The Orange Coast College Information Technology Department recommends the following information security guidelines for students and their private personal computers while connected to the OCC computer network. They are based on sound security principles and best practices found in higher education environments. There are no guarantees with information security. However, following these generally accepted best practices will help protect the safety of your personal information as well as the integrity of the OCC computer network.
Operating System Updates:
- Security vulnerabilities are identified in operating systems on a regular basis. Whether you have a Windows, Macintosh, or Linux computer, make sure your operating system is up to date with the latest security patches supplied by the vendor.
- Just as operating systems need updates, applications are the same way. Make sure to update applications such as Adobe Reader, Microsoft Word, iTunes, various browser plug-ins, and others that you may have on your system on a regular basis.
- Install a good anti-malware or anti-virus program and keep the definitions up to date. If you are not able to or do not want to pay for such a program, there are free alternatives. For Windows there is Security Essentials (link), for Macintosh ClamAV (link) and for Linux Avast (link).
- We recommend turning on the firewall built into the Windows, Mac, and Linux operating systems. This is especially important if you are using your personal computer or laptop to access a wireless network, including the OCC wireless network. For a higher level of security, do not allow for inbound exceptions.
Do Not Share Account Info:
- Do not share your OCC computer network student account with anyone else. Not only can this put your own information at risk, it can also violate computer use guidelines and college district policy.
- Make sure your computer has a password for each local account. Example: Do not leave the Admin account password blank. Make your passwords are at least 8 characters long and easy enough to remember so you don't have to write it down.
- Never leave a computer, especially a laptop, unattended in a public area. There is a good chance it will be stolen. This is also why it's good to require a password when logging on to your computer and turning on the screen saver lockout for a period of 15 minutes or less. This will make it that much harder for a thief to access your data. It's also a very good idea to encrypt any data that you do not want public just in case your computer is stolen.
- One of the more popular vectors of viruses and worms is via an e-mail attachment. If something looks suspicious, do not open it up. Delete it immediately. If it turns out to be legit, it's always safer to ask someone to resend than take the chance of opening up a bogus attachment.

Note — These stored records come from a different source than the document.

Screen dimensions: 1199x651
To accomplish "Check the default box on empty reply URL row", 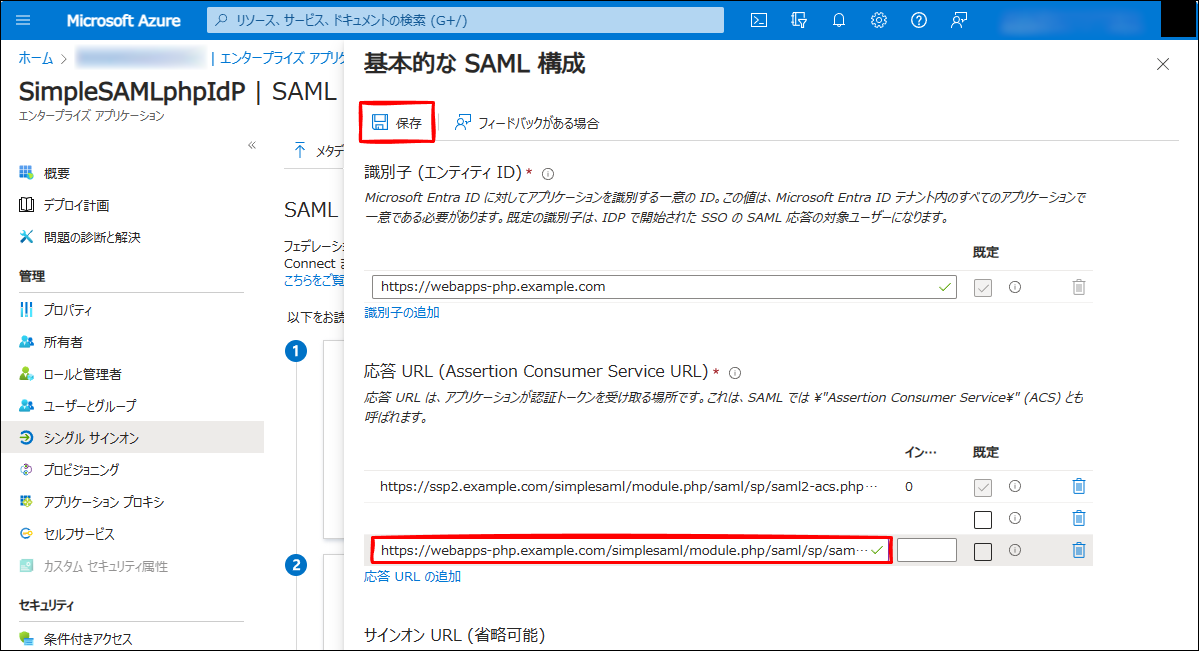I will point(983,519).
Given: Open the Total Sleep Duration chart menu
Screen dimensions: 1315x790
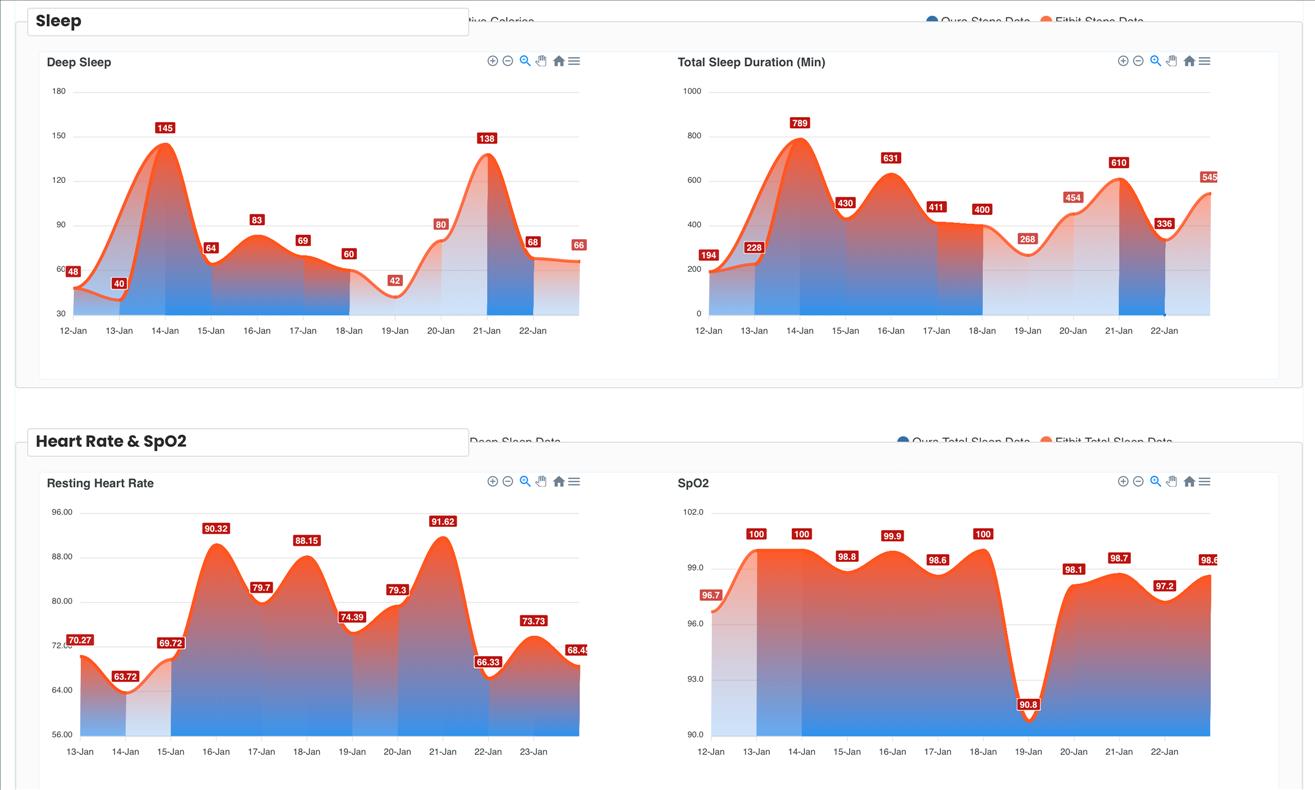Looking at the screenshot, I should click(1205, 61).
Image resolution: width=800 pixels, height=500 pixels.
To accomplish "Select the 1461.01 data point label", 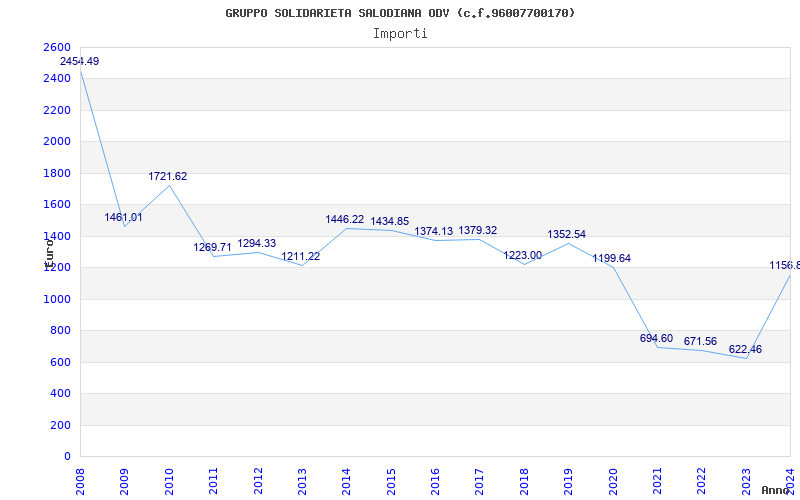I will pyautogui.click(x=124, y=218).
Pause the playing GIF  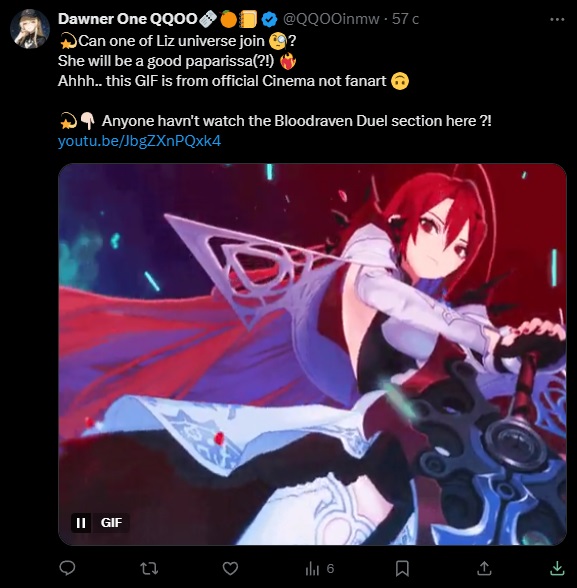click(x=81, y=523)
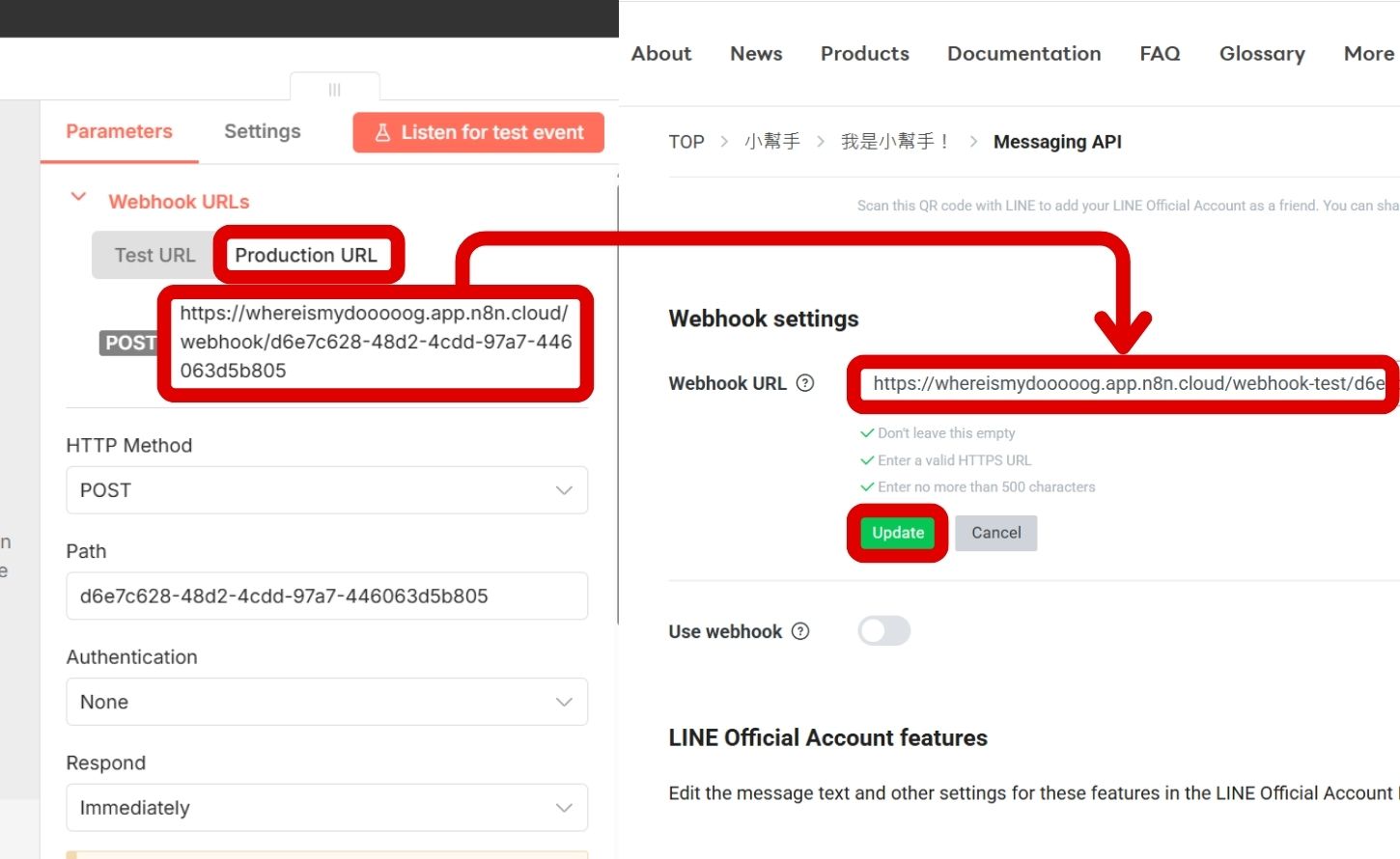The width and height of the screenshot is (1400, 859).
Task: Switch to the Settings tab
Action: pos(262,131)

- Phishing attacks often come in the form of an e-mail and try to get the user to give up some kind personal information or account information. In the case of Orange Coast College, we will not ask you for your username or password. That is something for your eyes only. If you get locked out or can't remember your password, we can reset it for you. However, we do not ask students for their username or passwords in an e-mail.

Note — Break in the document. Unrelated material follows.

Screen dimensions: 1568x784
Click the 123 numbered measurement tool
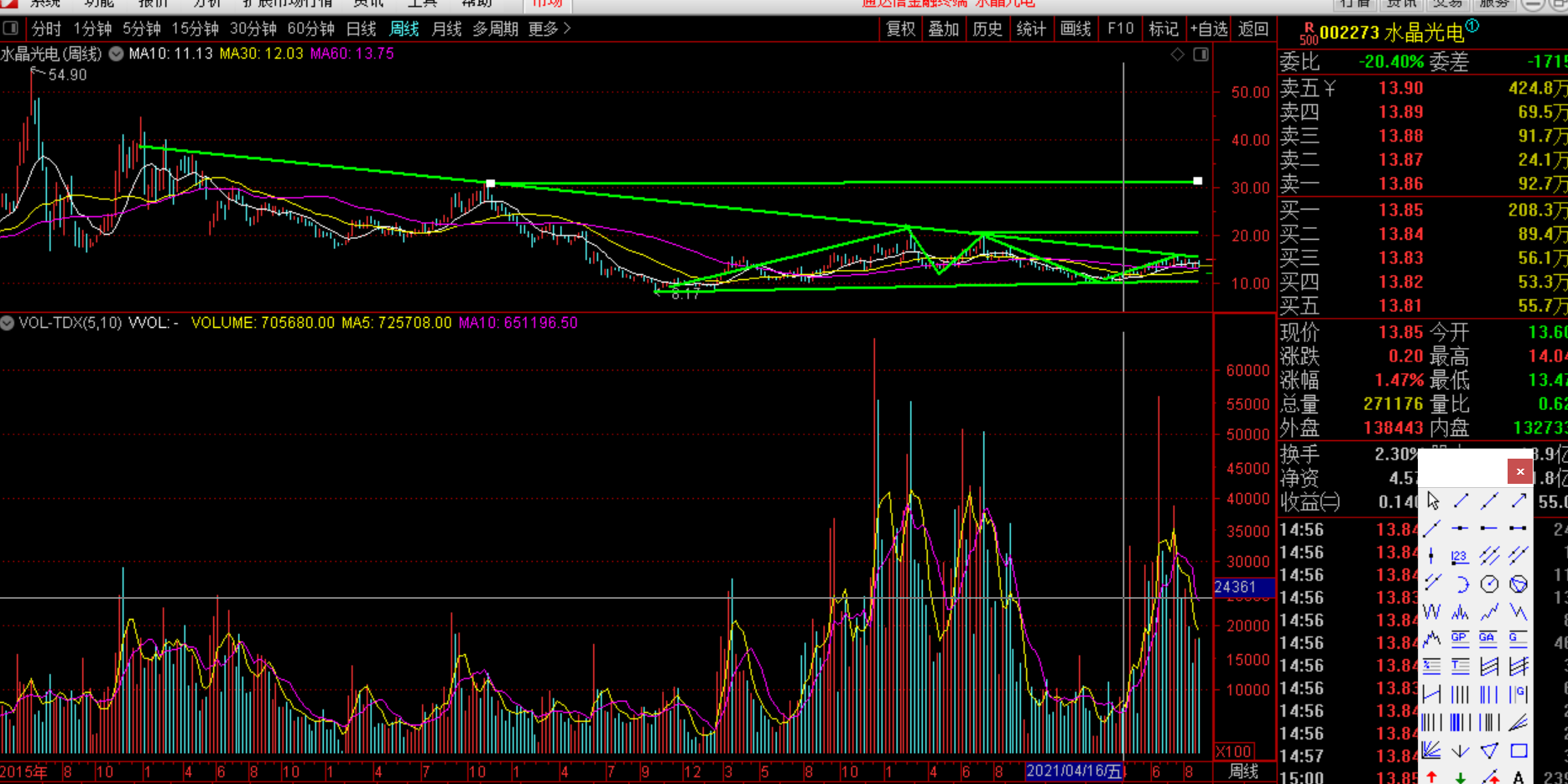point(1460,556)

- Hurting our computer network hurts the community we serve. If you witness a violation of OCC's computer use policy or a network hacking incident, please report it as soon as possible to the IT Department via phone 714-438-8111 or e-mail
Social Networking Sites:
- Be careful with the personal information you share on sites such as facebook or Myspace. If not configured properly, they can easily allow a person to gather information about you that you would not normally share with a stranger. This can lead to issues ranging from identity theft to stalking if you are not careful. If there is an HTTPS option, use it. This will help prevent wired and especially wireless account compromises. Also keep in mind that many social networking sites are targets for malware. Do not click on suspicious links to reduce your exposure to malicious websites.
Sensitive Personal Information:
- Be careful with the amount of sensitive information you store on your computer or other devices such as USB flash drives and smart phones. If it's absolutely necessary to store such information, make sure to use AES-128 or better encryption. This way if your computer or other storage device is stolen, the data will be extremely difficult for a malicious person to read.
Illegal Downloading of Copyrighted Material:
- Do not use or install peer to peer applications such as Gnutella or BitTorrent or any other type of software client to illegally download or upload copyrighted material while on the OCC computer network. This action is against college district policy and OCC guidelines. It is also against the law and the illegal files can be traced back to the end user. Many of these peer to peer file sharing applications can also put your personal and private data at risk and allow for the spread of malware.
- Some alternatives to downloading copyrighted material are available at Educause (link).